Si vous êtes déjà absent sans autorisation, il faut éviter le silence.
Les bons réflexes :
- contactez rapidement l’employeur par écrit ;
- expliquez la situation ;
- envoyez tout justificatif utile ;
- conservez une copie de vos échanges ;
- consultez votre convention collective ;
- en cas de conflit grave, demandez conseil avant de répondre ;
- si vous recevez une mise en demeure, répondez dans le délai indiqué, par écrit, en invoquant le motif légitime éventuel.
Si vous êtes malade, transmettez l’arrêt de travail sans délai. Si vous êtes en danger ou en situation de harcèlement, documentez les faits (mails, témoignages, certificats médicaux) et évitez de rester dans une absence inexpliquée.
Questions fréquentes
Un abandon de poste donne-t-il droit au chômage ? Pas forcément. Si l’employeur applique la procédure de présomption de démission et que le salarié ne justifie pas son absence, l’abandon de poste peut être assimilé à une démission. Dans ce cas, le salarié n’est en principe pas indemnisé immédiatement par France Travail.

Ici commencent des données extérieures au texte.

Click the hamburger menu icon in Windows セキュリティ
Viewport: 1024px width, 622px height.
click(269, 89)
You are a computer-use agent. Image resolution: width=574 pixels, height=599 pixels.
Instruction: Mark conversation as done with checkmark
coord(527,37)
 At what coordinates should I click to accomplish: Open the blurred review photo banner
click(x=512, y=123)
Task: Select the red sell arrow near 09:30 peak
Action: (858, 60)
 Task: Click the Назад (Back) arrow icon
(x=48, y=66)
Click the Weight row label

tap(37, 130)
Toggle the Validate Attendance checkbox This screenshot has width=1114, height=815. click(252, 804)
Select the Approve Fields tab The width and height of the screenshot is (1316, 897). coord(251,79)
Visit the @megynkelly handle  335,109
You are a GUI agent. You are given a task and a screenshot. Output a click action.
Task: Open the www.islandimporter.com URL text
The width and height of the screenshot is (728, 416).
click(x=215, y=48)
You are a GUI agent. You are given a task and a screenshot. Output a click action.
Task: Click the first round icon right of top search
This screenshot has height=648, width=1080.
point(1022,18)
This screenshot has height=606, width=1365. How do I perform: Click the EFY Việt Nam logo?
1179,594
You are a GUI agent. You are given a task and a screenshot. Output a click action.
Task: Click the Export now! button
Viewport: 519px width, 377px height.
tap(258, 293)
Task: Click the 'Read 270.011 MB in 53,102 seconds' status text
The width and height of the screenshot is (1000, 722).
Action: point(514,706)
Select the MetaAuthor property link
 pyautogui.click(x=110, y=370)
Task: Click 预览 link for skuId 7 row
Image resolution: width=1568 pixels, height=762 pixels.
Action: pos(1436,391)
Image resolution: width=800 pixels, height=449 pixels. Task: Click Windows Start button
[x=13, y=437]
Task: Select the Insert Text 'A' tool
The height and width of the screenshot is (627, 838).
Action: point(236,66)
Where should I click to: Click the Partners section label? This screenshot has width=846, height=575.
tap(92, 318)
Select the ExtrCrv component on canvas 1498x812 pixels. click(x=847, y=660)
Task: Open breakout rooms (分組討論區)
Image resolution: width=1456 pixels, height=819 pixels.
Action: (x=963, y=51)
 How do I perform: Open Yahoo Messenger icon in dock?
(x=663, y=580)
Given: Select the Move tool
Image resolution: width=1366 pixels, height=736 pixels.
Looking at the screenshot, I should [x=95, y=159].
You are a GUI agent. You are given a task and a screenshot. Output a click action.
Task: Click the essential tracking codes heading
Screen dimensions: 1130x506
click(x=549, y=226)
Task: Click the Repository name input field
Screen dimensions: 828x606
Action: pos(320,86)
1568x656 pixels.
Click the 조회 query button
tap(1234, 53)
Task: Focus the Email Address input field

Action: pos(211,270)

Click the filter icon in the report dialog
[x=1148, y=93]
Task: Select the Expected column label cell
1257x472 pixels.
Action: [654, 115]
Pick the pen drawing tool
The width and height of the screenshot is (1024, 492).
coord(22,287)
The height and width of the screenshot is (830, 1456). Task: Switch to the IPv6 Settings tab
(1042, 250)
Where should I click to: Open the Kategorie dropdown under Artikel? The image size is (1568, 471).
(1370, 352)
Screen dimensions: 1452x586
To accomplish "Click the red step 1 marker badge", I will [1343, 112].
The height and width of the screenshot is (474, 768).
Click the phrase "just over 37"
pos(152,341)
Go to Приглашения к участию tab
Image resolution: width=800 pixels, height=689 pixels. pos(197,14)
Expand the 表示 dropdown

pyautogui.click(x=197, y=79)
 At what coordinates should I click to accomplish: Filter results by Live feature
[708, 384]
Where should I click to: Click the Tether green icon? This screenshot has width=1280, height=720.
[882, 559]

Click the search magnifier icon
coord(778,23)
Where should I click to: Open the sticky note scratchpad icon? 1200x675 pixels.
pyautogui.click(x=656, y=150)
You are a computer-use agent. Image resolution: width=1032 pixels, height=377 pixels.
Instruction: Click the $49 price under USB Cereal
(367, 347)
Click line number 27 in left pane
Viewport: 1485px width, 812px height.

L’employeur doit-il obligatoirement engager la procédure ? Non. L’employeur peut engager la procédure de présomption de démission, mais il peut aussi ne pas le faire. Dans ce cas, le contrat reste suspendu et le salarié n’est pas payé — une situation de blocage qui peut durer longtemps.
Combien de temps ai-je pour répondre à la mise en demeure ? Au moins 15 jours, à compter de la présentation de la mise en demeure (et non de son envoi). Si vous ne retirez pas le courrier recommandé, le délai court dès le premier avis de passage.
Puis-je contester la démission présumée ? Oui. Le salarié peut saisir le conseil de prud’hommes pour contester la rupture. L’affaire est portée directement devant le bureau de jugement, qui doit se prononcer dans un délai d’un mois.
Un arrêt maladie peut-il justifier l’absence ? Oui, des raisons médicales peuvent constituer un motif légitime faisant obstacle à la présomption de démission — à condition d’en informer l’employeur et de transmettre les justificatifs nécessaires.
Le dispositif s’applique-t-il aux CDD ? Non. La procédure de présomption de démission ne concerne que les contrats à durée indéterminée.
À retenir
- L’abandon de poste est une absence injustifiée ou un départ non autorisé.
- Le salarié n’est pas payé pendant l’absence injustifiée.
- L’employeur peut envoyer une mise en demeure de reprendre le poste ou de justifier l’absence (par recommandé ou en main propre).
- Le délai laissé au salarié doit être d’au moins 15 jours à compter de la présentation de la mise en demeure.
- La mise en demeure doit expressément informer le salarié des conséquences (présomption de démission, rupture).
- Sans réponse ni reprise, le salarié peut être présumé démissionnaire.
- Une démission présumée ne donne pas droit immédiatement au chômage.
- Un motif légitime peut empêcher la présomption (santé, droit de retrait, grève, refus d’instruction illégale, manquements de l’employeur).
- En cas de mise en demeure, il faut répondre vite, par écrit, avec justificatifs.
- La procédure ne s’applique qu’aux CDI.